- [Exercise directions]:
Only a slice of the listing below is wanted. Retype the lines from the one containing "2021年1月 (33, 1333)" through the one containing "友達 (33, 2066)", exactly, both ends included.
========
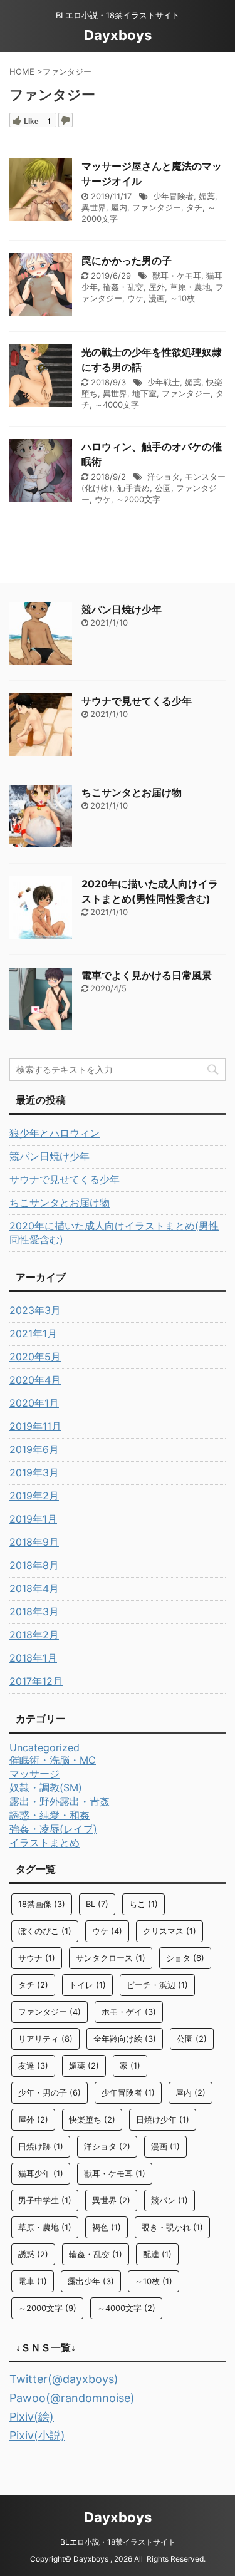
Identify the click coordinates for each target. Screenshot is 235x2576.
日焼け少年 (162, 2119)
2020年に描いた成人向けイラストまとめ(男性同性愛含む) (114, 1232)
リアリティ (45, 2039)
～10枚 (182, 298)
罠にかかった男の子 (126, 260)
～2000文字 (138, 499)
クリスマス (169, 1931)
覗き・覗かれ (172, 2227)
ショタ (185, 1958)
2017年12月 (36, 1681)
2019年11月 (35, 1426)
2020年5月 (35, 1356)
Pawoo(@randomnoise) (72, 2397)
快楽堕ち (92, 2119)
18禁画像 (41, 1904)
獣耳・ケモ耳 (176, 276)
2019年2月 (34, 1495)
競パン (169, 2200)
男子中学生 (44, 2200)
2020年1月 (34, 1403)
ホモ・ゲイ (129, 2012)
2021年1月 (33, 1333)
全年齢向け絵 (124, 2039)
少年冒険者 (173, 196)
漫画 (157, 298)
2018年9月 (34, 1542)
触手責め (133, 488)
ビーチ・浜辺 (157, 1985)
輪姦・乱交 (123, 287)
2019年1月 (33, 1519)
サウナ (36, 1958)
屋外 (157, 287)
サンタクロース (110, 1958)
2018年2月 (34, 1634)
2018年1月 (33, 1658)
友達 (33, 2066)
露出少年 (91, 2281)
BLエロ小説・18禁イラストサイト (117, 2542)
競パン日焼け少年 (121, 609)
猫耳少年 (40, 2173)
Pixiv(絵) (31, 2416)
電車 (32, 2281)
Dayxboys (118, 35)
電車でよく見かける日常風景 (146, 975)
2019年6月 (34, 1449)
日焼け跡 (40, 2146)
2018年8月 (34, 1565)
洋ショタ (163, 477)
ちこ (143, 1904)
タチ (194, 207)
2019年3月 (34, 1472)
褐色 (106, 2227)
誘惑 (33, 2254)
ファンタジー (156, 207)
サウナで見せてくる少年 (136, 701)
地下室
========
- [Solved problem]:
2021年1月 (33, 1333)
全年齢向け絵 (124, 2039)
少年冒険者 (173, 196)
漫画 (157, 298)
2018年9月 (34, 1542)
触手責め (133, 488)
ビーチ・浜辺 (157, 1985)
輪姦・乱交 (123, 287)
2019年1月 (33, 1519)
サウナ (36, 1958)
屋外 (157, 287)
サンタクロース (110, 1958)
2018年2月 (34, 1634)
2018年1月 (33, 1658)
友達 (33, 2066)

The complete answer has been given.